What is a pass mark for Souths in 2020 – to get back into the finals or do you harbour loftier ambitions?
“I would have said that before Covid hit we were in very, very good shape. But since it arrived and disrupted everything, some teams have bolstered their group – Eastwood being one of them, and we’ve generally stayed the same. A pass mark for us is getting back into the finals, and if you look at the last four years in particular, just doing that is no mean feat because there’s usually only a couple of points that separate three, four, five, six and seven.
“If the pandemic hadn’t have come along, I would have said that without doubt, finals is a minimum. And then next year it’s a step up again with what we’ve been building from the ground up. But I’m reluctant to say too much now because there’s so many unknowns, and one player comes down with Covid, the whole comp could shut down. So for me to go out and say confidently that we’ll make finals, under these circumstances in the world, I can’t say.

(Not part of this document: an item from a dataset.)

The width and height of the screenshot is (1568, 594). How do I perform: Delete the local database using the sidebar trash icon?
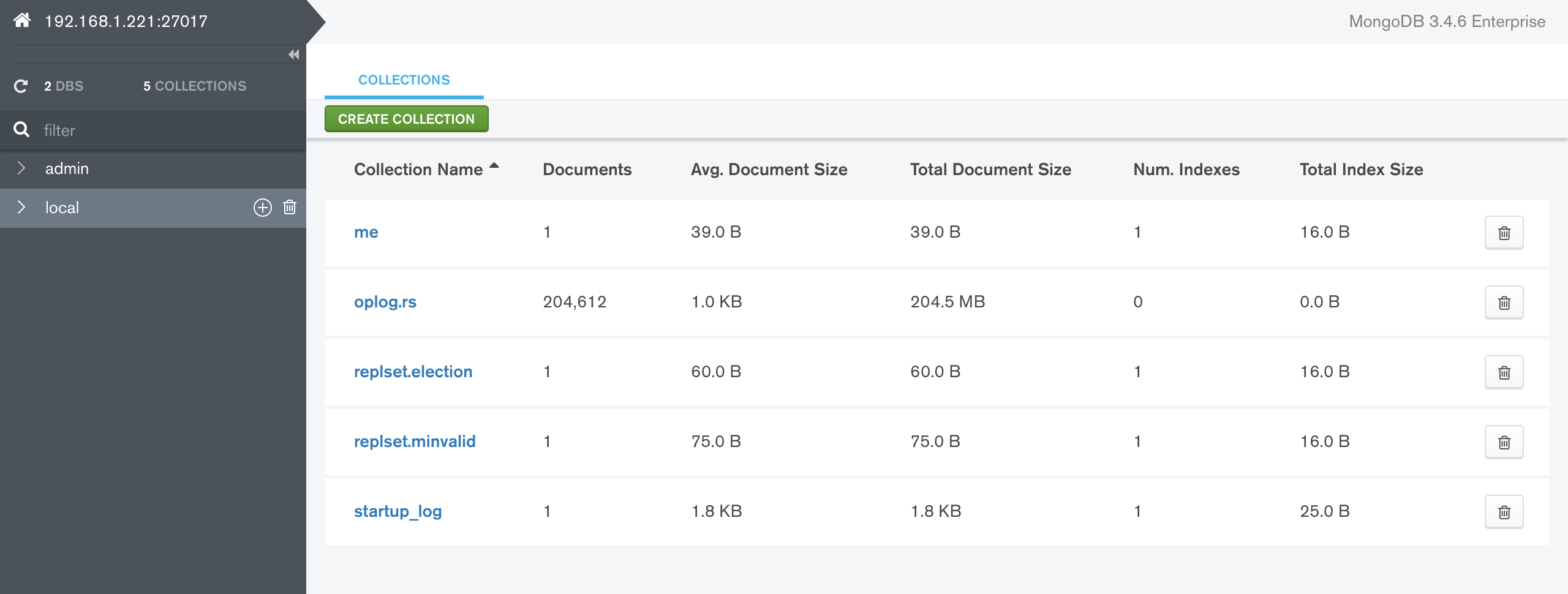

“Our biggest thing is competing hard, and becoming that club that everyone hates playing. We want to become the hardest side to play, and if we do that we’ll win more games than we lose and that sets the platform up for us in 2021. I’m certainly not discounting this year but it’s just too hard to say for certain. What I do know is that if we win it, geez, the Shire won’t stop celebrating for six months!”